2

I use spark v1.6. I have the below dataframe.

Primary_key | Dim_id

PK1 | 1

PK2 | 2

PK3 | 3

I would like to create a new dataframe with a new sequence #s whenever a new record comes in. Lets say, I get 2 new records from the source with values PK4 & PK5, I would like to create new dim_ids with the values 4 and 5. So, my new dataframe should look like below.

Primary_key | Dim_id

PK1 | 1

PK2 | 2

PK3 | 3

PK4 | 4

PK5 | 5

How to generate a running sequence number in spark dataframe v1.6 for the new records?

Prasan
  • 111
  • 1
  • 2
  • 4
  • What do you mean by two new records come in ? Is it related to streaming ? – Shivansh Nov 29 '16 at 06:11
  • You could write a function and populate the second column yourself (say some hashing function on the PK that comes in). – rohitkulky Nov 29 '16 at 06:33
  • We read records from a source file and load them into the Target. While loading into Target, we create new dim_ids for the new records. Also PK1/PK2 are sample values and not real values. – Prasan Nov 29 '16 at 15:04
  • Possible duplicate of [How to implement auto increment in spark SQL(PySpark)](https://stackoverflow.com/questions/40231328/how-to-implement-auto-increment-in-spark-sqlpyspark) – mrsrinivas Oct 15 '17 at 09:01

1 Answers1

0

If you have a database somewhere, you can create a sequence in it, and use it with a user defined function (as you, I stumbled upon this problem...).

Reserve a bucket of sequence numbers, and use it (the incrementby parameter must be the same as the one used to create the sequence). As it's an object, SequenceID will be a singleton on each working node, and you can iterate over the bucket of sequences using the atomiclong.
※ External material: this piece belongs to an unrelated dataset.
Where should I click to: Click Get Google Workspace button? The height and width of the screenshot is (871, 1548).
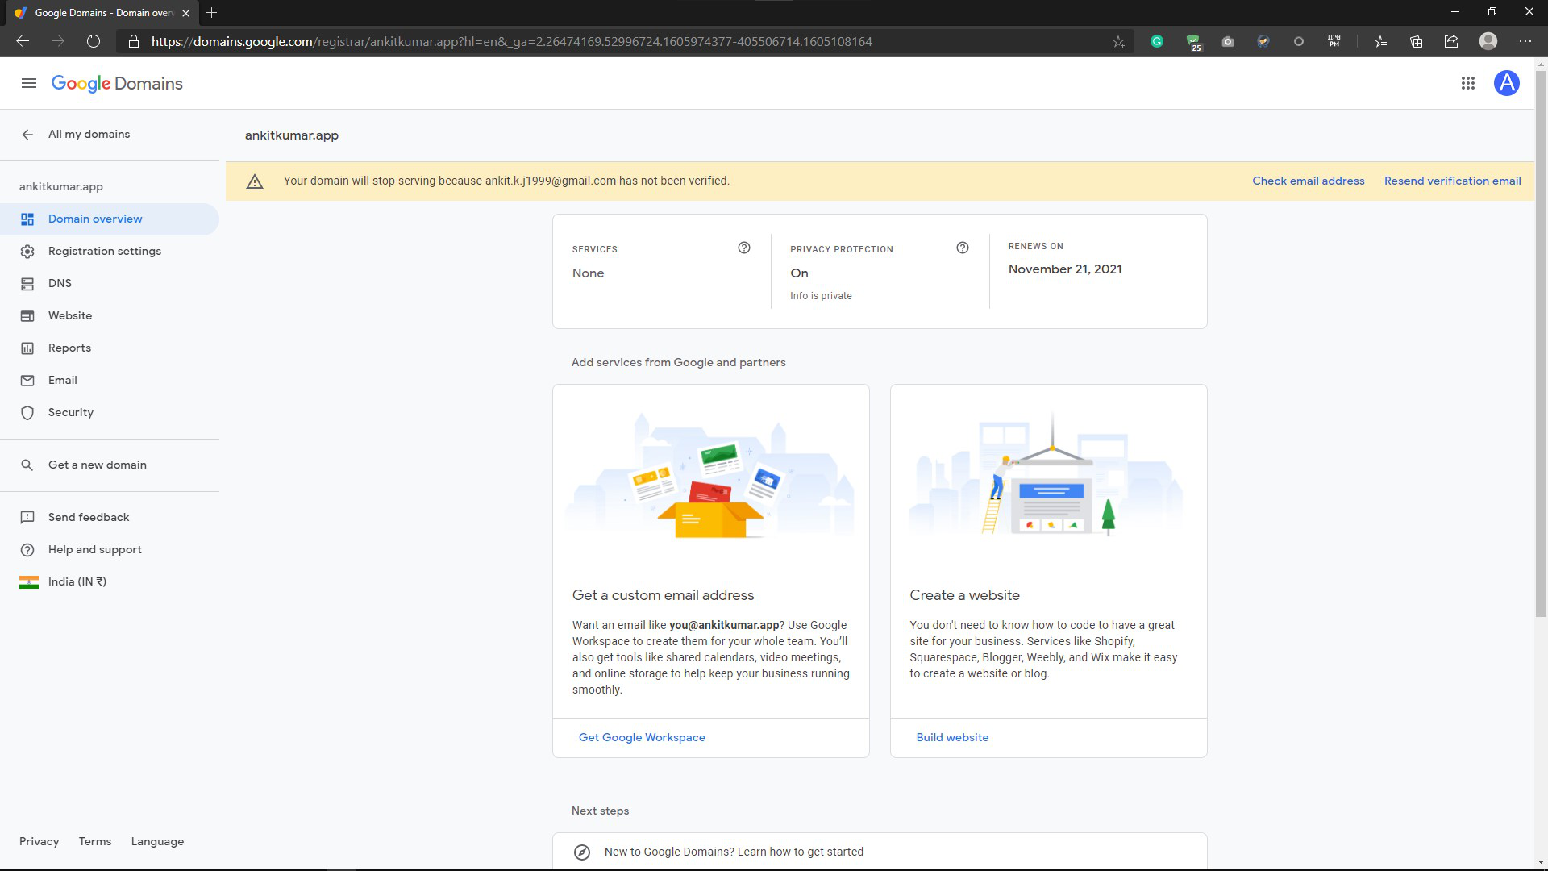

It's far from being perfect (possible connection leaks, relies on a DB, locks on static class, does), comments welcome.

import java.sql.Connection
import java.sql.DriverManager
import java.util.concurrent.locks.ReentrantLock
import java.util.concurrent.atomic.AtomicLong
import org.apache.spark.sql.functions.udf

object SequenceID {
  var current: AtomicLong = new AtomicLong
  var max: Long = 0
  var connection: Connection = null
  var connectionLock = new ReentrantLock
  var seqLock = new ReentrantLock
  def getConnection(): Connection = {
    if (connection != null) {
      return connection
    }
    connectionLock.lock()
    if (connection == null) {
     // create your jdbc connection here
    }
    connectionLock.unlock()
    connection
  }

  def next(sequence: String, incrementBy: Long): Long = {
    if (current.get == max) {
      // sequence bucket exhausted, get a new one
      seqLock.lock()
      if (current.get == max) {
        val rs = getConnection().createStatement().executeQuery(s"SELECT NEXT VALUE FOR ${sequence} FROM sysibm.sysdummy1")
        rs.next()
        current.set(rs.getLong(1))
        max = current.get + incrementBy
      }
      seqLock.unlock()
    }
    return current.getAndIncrement
  }
}

class SequenceID() extends Serializable {
  def next(sequence: String, incrementBy: Long): Long = {
    return SequenceID.next(sequence, incrementBy)
  }  
}


val sequenceGenerator = new SequenceID(properties)

def sequenceUDF(seq: SequenceID) = udf[Long](() => {
  seq.next("PK_SEQUENCE", 500L)
})

val seq = sequenceUDF(sequenceGenerator)

myDataframe.select(myDataframe("foo"), seq())
fylb
  • 679
  • 4
  • 10